- **Records held in a dataset**
——————————
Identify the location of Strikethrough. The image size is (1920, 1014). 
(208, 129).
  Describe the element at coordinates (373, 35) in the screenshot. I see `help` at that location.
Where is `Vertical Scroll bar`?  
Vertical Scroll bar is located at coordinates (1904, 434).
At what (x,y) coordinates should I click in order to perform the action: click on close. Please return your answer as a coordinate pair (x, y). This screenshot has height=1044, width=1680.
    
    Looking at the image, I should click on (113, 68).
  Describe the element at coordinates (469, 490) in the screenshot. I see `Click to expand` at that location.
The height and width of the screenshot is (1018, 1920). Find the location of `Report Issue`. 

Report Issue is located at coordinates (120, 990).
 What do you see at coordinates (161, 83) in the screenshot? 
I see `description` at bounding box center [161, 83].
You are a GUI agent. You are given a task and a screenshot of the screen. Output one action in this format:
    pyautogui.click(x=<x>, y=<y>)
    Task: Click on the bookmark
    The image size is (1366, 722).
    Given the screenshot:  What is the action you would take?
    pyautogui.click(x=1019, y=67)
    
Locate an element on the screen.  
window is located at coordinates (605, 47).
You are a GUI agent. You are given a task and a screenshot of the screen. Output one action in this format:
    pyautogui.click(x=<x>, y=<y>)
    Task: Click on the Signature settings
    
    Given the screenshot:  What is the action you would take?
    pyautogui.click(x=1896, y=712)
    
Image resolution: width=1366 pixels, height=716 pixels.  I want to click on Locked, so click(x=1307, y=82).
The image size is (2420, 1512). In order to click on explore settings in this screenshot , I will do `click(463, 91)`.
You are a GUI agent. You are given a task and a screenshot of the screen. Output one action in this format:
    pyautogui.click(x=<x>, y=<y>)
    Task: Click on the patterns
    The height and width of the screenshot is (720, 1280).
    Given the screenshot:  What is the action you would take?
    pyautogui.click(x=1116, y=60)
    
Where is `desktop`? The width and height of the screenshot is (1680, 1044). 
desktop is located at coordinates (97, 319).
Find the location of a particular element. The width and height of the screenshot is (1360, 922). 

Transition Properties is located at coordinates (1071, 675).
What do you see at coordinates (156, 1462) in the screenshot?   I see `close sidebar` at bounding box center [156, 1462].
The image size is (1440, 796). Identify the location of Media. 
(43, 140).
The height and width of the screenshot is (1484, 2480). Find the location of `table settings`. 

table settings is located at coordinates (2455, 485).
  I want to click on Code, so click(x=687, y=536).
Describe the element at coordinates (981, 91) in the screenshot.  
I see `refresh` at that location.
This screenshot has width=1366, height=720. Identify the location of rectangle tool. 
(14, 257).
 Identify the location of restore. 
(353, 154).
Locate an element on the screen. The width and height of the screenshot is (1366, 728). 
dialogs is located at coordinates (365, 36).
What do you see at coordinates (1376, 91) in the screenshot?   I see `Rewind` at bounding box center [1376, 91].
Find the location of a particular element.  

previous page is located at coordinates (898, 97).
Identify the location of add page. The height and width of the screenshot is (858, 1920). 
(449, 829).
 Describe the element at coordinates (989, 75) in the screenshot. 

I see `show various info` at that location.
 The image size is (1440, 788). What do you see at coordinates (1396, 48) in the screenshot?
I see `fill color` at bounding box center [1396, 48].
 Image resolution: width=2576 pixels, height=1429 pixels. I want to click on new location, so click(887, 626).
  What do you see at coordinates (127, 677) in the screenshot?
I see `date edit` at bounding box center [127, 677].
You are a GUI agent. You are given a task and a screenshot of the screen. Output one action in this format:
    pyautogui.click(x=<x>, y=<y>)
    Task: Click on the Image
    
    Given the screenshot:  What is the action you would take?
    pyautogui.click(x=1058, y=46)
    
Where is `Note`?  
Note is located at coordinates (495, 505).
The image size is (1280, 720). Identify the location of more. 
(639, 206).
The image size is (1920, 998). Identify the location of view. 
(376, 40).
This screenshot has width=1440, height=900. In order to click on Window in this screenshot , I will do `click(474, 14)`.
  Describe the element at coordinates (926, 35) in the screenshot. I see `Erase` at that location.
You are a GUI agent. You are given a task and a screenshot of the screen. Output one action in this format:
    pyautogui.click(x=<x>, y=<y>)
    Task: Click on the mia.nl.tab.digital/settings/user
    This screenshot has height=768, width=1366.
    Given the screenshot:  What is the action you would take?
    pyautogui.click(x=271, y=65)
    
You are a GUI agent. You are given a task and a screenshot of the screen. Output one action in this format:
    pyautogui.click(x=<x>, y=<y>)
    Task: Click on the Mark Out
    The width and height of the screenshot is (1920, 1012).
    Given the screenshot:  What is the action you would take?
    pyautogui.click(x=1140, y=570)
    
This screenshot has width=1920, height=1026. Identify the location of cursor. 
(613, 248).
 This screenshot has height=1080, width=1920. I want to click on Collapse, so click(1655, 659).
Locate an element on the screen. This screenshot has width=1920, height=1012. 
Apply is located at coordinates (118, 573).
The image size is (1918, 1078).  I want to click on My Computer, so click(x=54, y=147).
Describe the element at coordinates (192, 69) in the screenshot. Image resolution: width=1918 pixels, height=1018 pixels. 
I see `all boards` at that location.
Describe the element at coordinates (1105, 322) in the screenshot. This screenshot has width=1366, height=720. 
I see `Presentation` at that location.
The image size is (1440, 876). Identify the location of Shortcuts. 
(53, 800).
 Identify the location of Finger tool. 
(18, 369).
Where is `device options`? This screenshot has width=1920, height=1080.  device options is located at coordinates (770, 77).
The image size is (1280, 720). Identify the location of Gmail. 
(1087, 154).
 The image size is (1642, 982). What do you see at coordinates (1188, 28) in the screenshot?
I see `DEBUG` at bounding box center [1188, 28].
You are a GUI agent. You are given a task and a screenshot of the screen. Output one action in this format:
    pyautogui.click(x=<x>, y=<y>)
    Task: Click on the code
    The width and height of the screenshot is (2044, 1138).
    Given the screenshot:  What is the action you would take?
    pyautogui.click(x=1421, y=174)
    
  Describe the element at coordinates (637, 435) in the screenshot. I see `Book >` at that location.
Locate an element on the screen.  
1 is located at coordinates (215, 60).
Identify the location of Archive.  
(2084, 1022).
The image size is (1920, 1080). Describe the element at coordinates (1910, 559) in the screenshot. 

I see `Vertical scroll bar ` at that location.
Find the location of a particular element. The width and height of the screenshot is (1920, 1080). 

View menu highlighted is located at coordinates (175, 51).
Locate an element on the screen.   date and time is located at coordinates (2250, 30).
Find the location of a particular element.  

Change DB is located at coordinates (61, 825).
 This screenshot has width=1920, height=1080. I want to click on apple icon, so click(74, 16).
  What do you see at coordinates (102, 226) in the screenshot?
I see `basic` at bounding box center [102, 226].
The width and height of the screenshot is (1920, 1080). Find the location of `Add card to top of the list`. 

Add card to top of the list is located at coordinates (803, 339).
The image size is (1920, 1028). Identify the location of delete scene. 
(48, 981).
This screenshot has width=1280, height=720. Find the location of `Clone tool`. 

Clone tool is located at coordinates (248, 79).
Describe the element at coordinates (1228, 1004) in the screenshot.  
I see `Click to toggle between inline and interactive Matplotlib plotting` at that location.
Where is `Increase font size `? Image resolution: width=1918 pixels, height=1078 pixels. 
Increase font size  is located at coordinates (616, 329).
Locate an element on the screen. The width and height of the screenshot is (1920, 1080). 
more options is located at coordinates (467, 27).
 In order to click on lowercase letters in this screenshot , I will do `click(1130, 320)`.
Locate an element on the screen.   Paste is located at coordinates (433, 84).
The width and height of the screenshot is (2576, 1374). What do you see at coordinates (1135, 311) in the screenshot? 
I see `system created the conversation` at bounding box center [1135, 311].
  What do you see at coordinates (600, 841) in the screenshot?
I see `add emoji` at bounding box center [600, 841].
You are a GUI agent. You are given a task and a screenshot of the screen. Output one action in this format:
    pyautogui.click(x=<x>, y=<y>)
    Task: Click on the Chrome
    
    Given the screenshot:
——————————
- **YOUR OBJECTIVE**
Please recast the lines as a Markdown table with the columns Row and Line. Start at the first line of the records, end at the line that contains "The image size is (2420, 1512).", include both ends, and leave out blank lines.

- **SOLUTION TO THIS TASK**
| Row | Line |
|---|---|
| 1 | Identify the location of Strikethrough. The image size is (1920, 1014).  |
| 2 | (208, 129). |
| 3 |   Describe the element at coordinates (373, 35) in the screenshot. I see `help` at that location. |
| 4 | Where is `Vertical Scroll bar`?   |
| 5 | Vertical Scroll bar is located at coordinates (1904, 434). |
| 6 | At what (x,y) coordinates should I click in order to perform the action: click on close. Please return your answer as a coordinate pair (x, y). This screenshot has height=1044, width=1680. |
| 7 |     Looking at the image, I should click on (113, 68). |
| 8 |   Describe the element at coordinates (469, 490) in the screenshot. I see `Click to expand` at that location. |
| 9 | The height and width of the screenshot is (1018, 1920). Find the location of `Report Issue`.  |
| 10 | Report Issue is located at coordinates (120, 990). |
| 11 |  What do you see at coordinates (161, 83) in the screenshot?  |
| 12 | I see `description` at bounding box center [161, 83]. |
| 13 | You are a GUI agent. You are given a task and a screenshot of the screen. Output one action in this format: |
| 14 |     pyautogui.click(x=<x>, y=<y>) |
| 15 |     Task: Click on the bookmark |
| 16 |     The image size is (1366, 722). |
| 17 |     Given the screenshot:  What is the action you would take? |
| 18 |     pyautogui.click(x=1019, y=67) |
| 19 | Locate an element on the screen.   |
| 20 | window is located at coordinates (605, 47). |
| 21 | You are a GUI agent. You are given a task and a screenshot of the screen. Output one action in this format: |
| 22 |     pyautogui.click(x=<x>, y=<y>) |
| 23 |     Task: Click on the Signature settings |
| 24 |     Given the screenshot:  What is the action you would take? |
| 25 |     pyautogui.click(x=1896, y=712) |
| 26 | Image resolution: width=1366 pixels, height=716 pixels.  I want to click on Locked, so click(x=1307, y=82). |
| 27 | The image size is (2420, 1512). In order to click on explore settings in this screenshot , I will do `click(463, 91)`. |